Ok, but those pre-Gödel mathematicians were profoundly mistaken about the
nature of mathematics. To put it bluntly: they were wrong, so why should I
care what they thought?

> It does not seek to mathematically derive theorems from mathematical axioms,
> but to derive mathematical axioms from philosophical underpinnings

I don't agree. If you _don 't_ add new axioms, then you _are_ 'merely'
deriving theorems. If you _do_ add new axioms, fine, you're just adopting a
new set of axioms to explore through derivation.

If some set of axioms gives rise to interesting mathematical consequences,
does that mean these axioms must have philosophical underpinnings? No. Does
the 'validity' of the mathematics depend on the philosophical underpinnings of
the axioms? No: it counts as mathematics either way.

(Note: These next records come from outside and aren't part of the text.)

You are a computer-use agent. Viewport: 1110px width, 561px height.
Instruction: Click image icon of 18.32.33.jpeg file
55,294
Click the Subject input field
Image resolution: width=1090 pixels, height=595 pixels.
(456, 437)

It would be pure silliness to dismiss non-Euclidean geometry on the grounds
that _Hey, you just made that up!_

Perhaps there's a gap somewhere in my account of things, but I'm not seeing
one so far.

> to derive mathematical axioms from philosophical underpinnings -- whether
> they are physical reality, some Platonic reality, or even common sense

Which of these underpins non-Euclidean geometry? How about fields with no
practical applications? How about, as I've mentioned several times, research
into what happens when you deny the axiom of choice?

They're all still valid fields of mathematics. The 'underpinnings' of the
chosen axioms are of no consequence: it's valid mathematics either way.

The miracle is that we're able to be so successful with fields like physics
and statistics. Picking the right special sets of axioms, we've been able to
derive huge amounts.

> the SEP link I provided above is a great place to start

Looks it - will read when I get a moment.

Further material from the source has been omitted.